PROVIDED TEXT.
--

“DeepMind has expanded its database
of microscopic biological mechanisms, hoping to accelerate research into all
living things.
In 2020, an artificial intelligence
lab called DeepMind unveiled technology that could predict the shape of
proteins — the microscopic mechanisms that drive the behavior of the human body
and all other living things.
A year later, the lab shared the
tool, called AlphaFold, with scientists and released predicted shapes for more than
350,000 proteins, including all proteins expressed by the human
genome. It immediately shifted the course of biological research. If scientists
can identify the shapes of proteins, they can accelerate the ability to
understand diseases, create new medicines and otherwise probe the mysteries of
life on Earth.
Now, DeepMind has released
predictions for nearly every protein known to science. On Thursday, the
London-based lab, owned by the same parent company as Google, said it had added
more than 200 million predictions to an online database freely available to
scientists across the globe (https://alphafold.ebi.ac.uk/).
With this new release, the
scientists behind DeepMind hope to speed up research into more obscure
organisms and spark a new field called metaproteomics.
“Scientists can now explore this
entire database and look for patterns — correlations between species and
evolutionary patterns that might not have been evident until now,” Demis
Hassabis, the chief executive of DeepMind, said in a phone interview.
Proteins begin as strings of
chemical compounds, then twist and fold into three-dimensional shapes that
define how these molecules bind to others. If scientists can pinpoint the shape
of a particular protein, they can decipher how it operates.
This knowledge is often a vital part
of the fight against illness and disease. For instance, bacteria resist
antibiotics by expressing certain proteins. If scientists can understand how
these proteins operate, they can begin to counter antibiotic resistance.
Previously, pinpointing the shape of
a protein required extensive experimentation involving X-rays, microscopes and
other tools on a lab bench. Now, given the string of chemical compounds that
make up a protein, AlphaFold can predict its shape.

--

DATA SEGMENT.
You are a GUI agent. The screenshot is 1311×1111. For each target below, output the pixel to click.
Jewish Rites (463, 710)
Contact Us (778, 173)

--

PROBLEMS TO SOLVE.
[1] Return the passage of the article on DeepMind's protein predictions starting at "With this new" and ending at "how it operates.".
[2] Resume the article on DeepMind's protein predictions from the point where it stops.
The lines above have nothing to do with the article on DeepMind's protein predictions.

RESULTS BY TASK.
[1]
With this new release, the
scientists behind DeepMind hope to speed up research into more obscure
organisms and spark a new field called metaproteomics.
“Scientists can now explore this
entire database and look for patterns — correlations between species and
evolutionary patterns that might not have been evident until now,” Demis
Hassabis, the chief executive of DeepMind, said in a phone interview.
Proteins begin as strings of
chemical compounds, then twist and fold into three-dimensional shapes that
define how these molecules bind to others. If scientists can pinpoint the shape
of a particular protein, they can decipher how it operates.

[2]
The technology is not perfect. But it can predict the shape
of a protein with an accuracy that rivals physical experiments about 63 percent
of the time, according to independent benchmark tests. With a prediction in
hand, scientistic can verify its accuracy relatively quickly.
Kliment Verba, a researcher at the
University of California, San Francisco, who uses the technology to understand
the coronavirus and to prepare for similar pandemics, said the technology had
“supercharged” this work, often saving months of experimentation time. Others
have used the tool as they struggle to fight gastroenteritis, malaria and
Parkinson’s disease.
The technology has also accelerated
research beyond the human body, including an effort to improve the health of
honeybees. DeepMind’s expanded database can help an even larger community of
scientists reap similar benefits.
Like Dr. Hassabis, Dr. Verba
believes the database will provide new ways of understanding how proteins
behave across species. He also sees it as a way of educating a new generation
of scientists. Not all researchers are versed in this kind of structural
biology; a database of all known proteins lowers the bar to entry. “It can
bring structural biology to the masses,” Dr. Verba said.”
When using the database mentioned in this text and clicking on amino acid residue in
primary structure, you can see where is this residue in tertiary structure and
how does the structure of the amino acid residue look there.